### What you will do
Copy word for word everything from the line containing "Viewport: 1568px width, 729px" down to the end of the material, leaving the pictures out of your answer.
===== Data supplied =====
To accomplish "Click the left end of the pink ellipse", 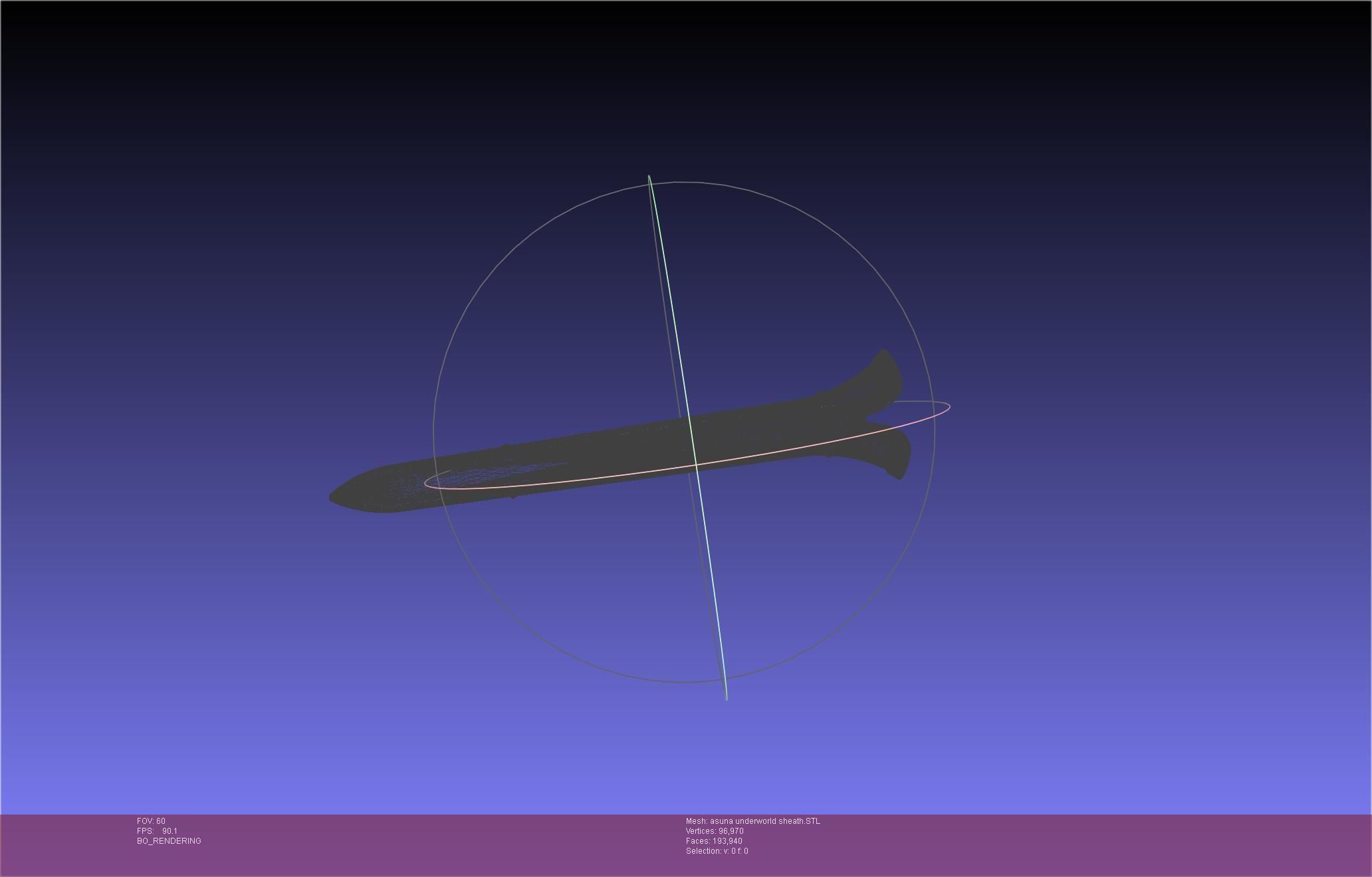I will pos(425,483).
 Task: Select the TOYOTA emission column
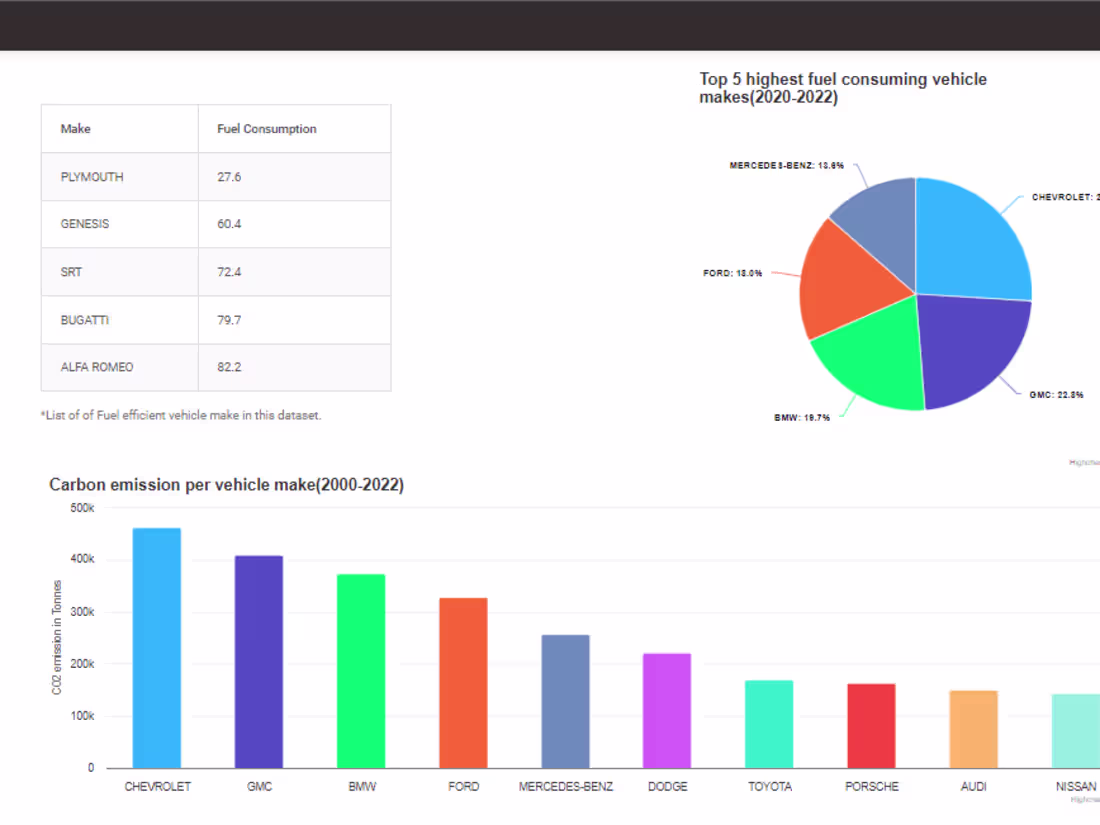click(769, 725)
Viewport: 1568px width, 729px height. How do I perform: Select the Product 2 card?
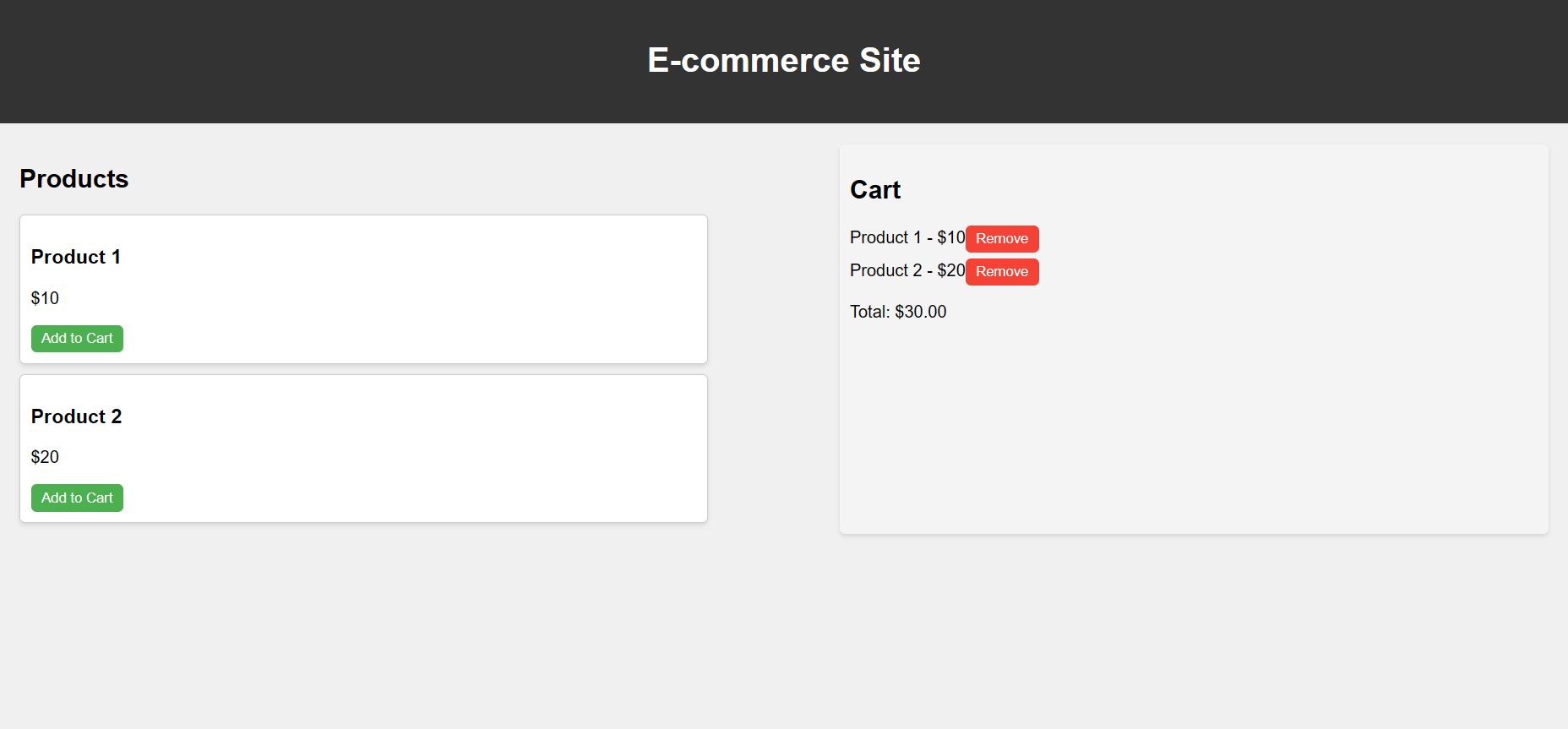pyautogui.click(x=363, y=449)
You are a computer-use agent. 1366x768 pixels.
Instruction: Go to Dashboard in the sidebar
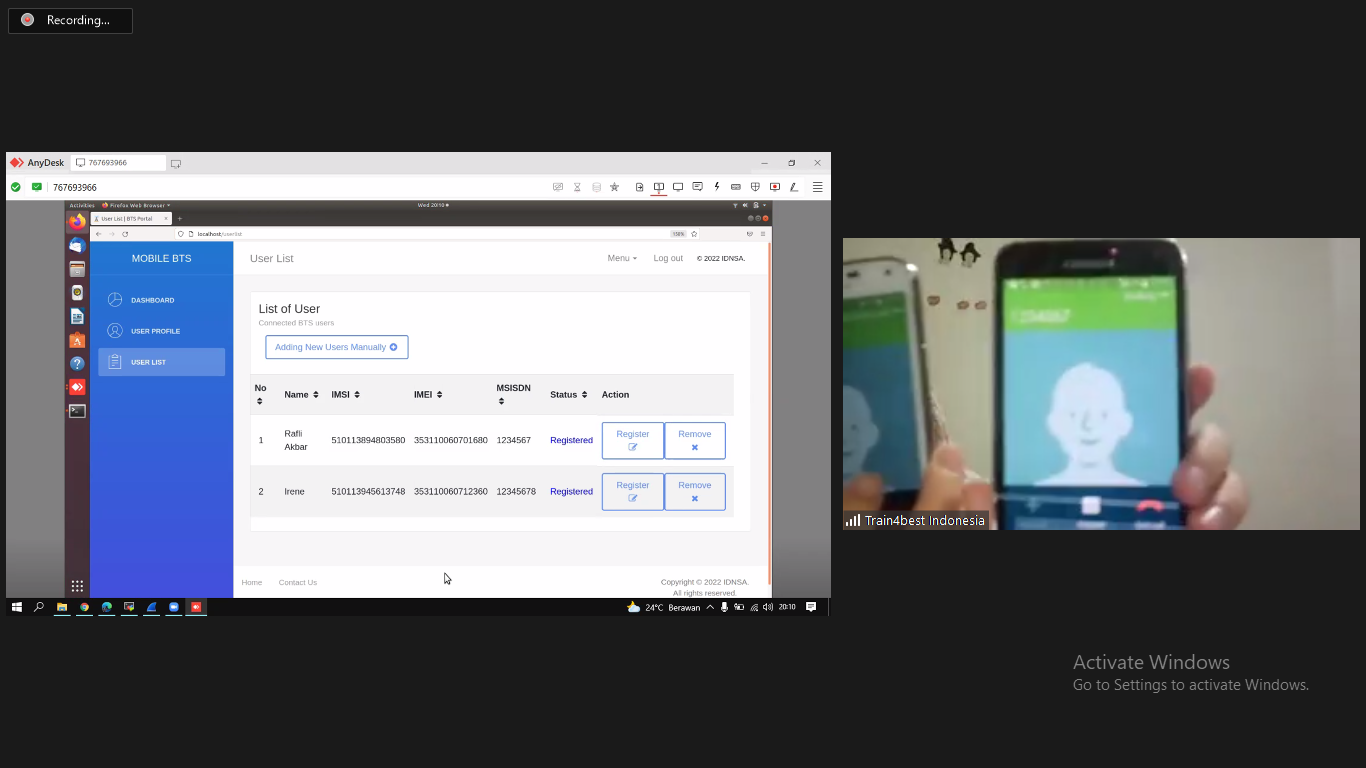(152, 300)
=====
### Worked solution
Viewport: 1568px width, 729px height. How do I perform: Select the Product 2 card?
pyautogui.click(x=363, y=449)
You are a computer-use agent. 1366x768 pixels.
Instruction: Go to Dashboard in the sidebar
(152, 300)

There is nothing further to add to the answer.